The best places to lie down and cry in Bristol this revision season

Sobbing in the ASS is far too cliche


Picture the scene. It's 10 o'clock in the evening, a day before first exam. Your eyes are twitching with nerves, brow a quiver with terror at the academic slaughterhouse that awaits you in Wills Memorial tomorrow. Your brain is shot to pieces whilst your 'new year, new me' diet has collapsed into an a la carte selection of Monsters Munch, Lucozade Sport and lashings of self-pity.

A tsunami of tears is about to burst- every instinct in your body yearns to flood forth like a jaded ex on NYE. The flood is inevitable- but where will it happen? The ASS is far too impractical to lie down and cry in, stuffed with hard faced librarians who've seen it all before. Never fear because The Tab can, for the first time, bring you the (un)official list of the best places to lie down in and cry this revision season….

Lie, cry, watch the world go by

Brandon Hill Park

Such a great place to lie down and cry that it even spawned its own Facebook event. The lush green grass will lighten your day/remind you of the green dolla it costs to send your lazy ass to Bristol whilst the hills offer you the delightful chance to rolly polly your way down the hill, weeping all the way in a literal manifestation of your unit grades going downhill.

Vic Room fountains

Legend says that every drop of water spat out by the fountains represents one tear shed by a distraught Bristol student. Every exam season students flock here to gaze mournfully into the cold depths of the fountain and wonder if jumping into 3ft of water will shock them into doing some studying. Alternatively you can look hopefully up at the statue of Edward VIII and pray, like him, hereditary privilege will guarantee your future wealth, success and wellbeing.

Material provided:
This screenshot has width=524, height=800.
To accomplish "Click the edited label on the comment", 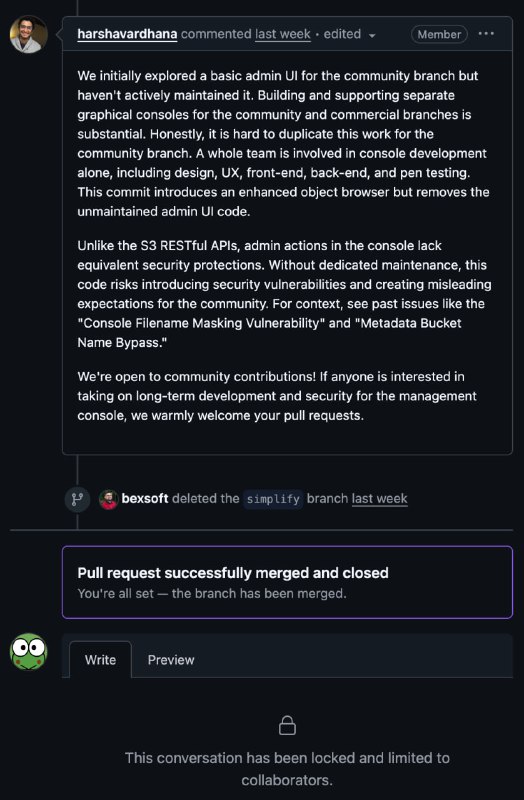I will [342, 34].
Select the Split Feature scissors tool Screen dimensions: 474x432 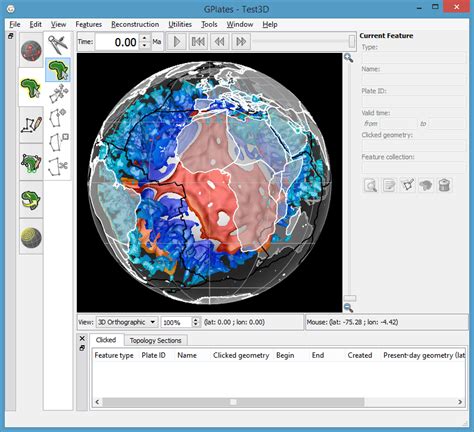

Directions:
1/ According to the article about places to cry in Bristol, whose statue can you look up at by the Vic Room fountains?
2/ Repeat word for word a passage from the article about places to cry in Bristol, beginning at the words "A tsunami of" and stopping after "this revision season….".
3/ Go on with the article about places to cry in Bristol from its last sentence.
The data has no connection to the article about places to cry in Bristol.

Answers to the exercises:
1/ The statue of Edward VIII.

2/
A tsunami of tears is about to burst- every instinct in your body yearns to flood forth like a jaded ex on NYE. The flood is inevitable- but where will it happen? The ASS is far too impractical to lie down and cry in, stuffed with hard faced librarians who've seen it all before. Never fear because The Tab can, for the first time, bring you the (un)official list of the best places to lie down in and cry this revision season….

3/
Your tears can vanish HERE in the Vic room fountains

Pam Pams

Whether it's the unemployed dad who's suffering a mid life crisis or the jaegerbombed medic fresher unable to find her friends, there will always be a steady flow of tears emanating out of Bristol's worst nightclub. Like the support group in Fight Club you can all hug together and sob your hearts out or dance the night away in a Grey Goose soaked haze, before stumbling off to do your exam drunk on life and the thought that it only goes downhill from here.

Durdham Hall

To be fair, if I lived at Dulldham I'd cry too. No prospects of fun, no sense of hope- where better place to have an existential crisis this exam season? The bar's so empty that not even the bar staff go there, ensuring there'll always be a place to lie down and cry in.

Don't even have to be doing exams to cry here

Priory Road Complex

Feeling lost, dazed and confused? Sounds like you've got Priory Road Complex! This street long, byzantine structure will give you that revision feeling ALL YEAR ROUND by depriving you of your senses and the will to live. There are so many rooms that there's ALWAYS somewhere to lie down and cry here but watch out- you might run into another (very lost) student doing the exact same thing woo #WeAreBristol

The University Indoor Sports Centre

Why not go to the uni gym? Start crying on the floor there and people will think you've just finished a solid half hour set. Winning.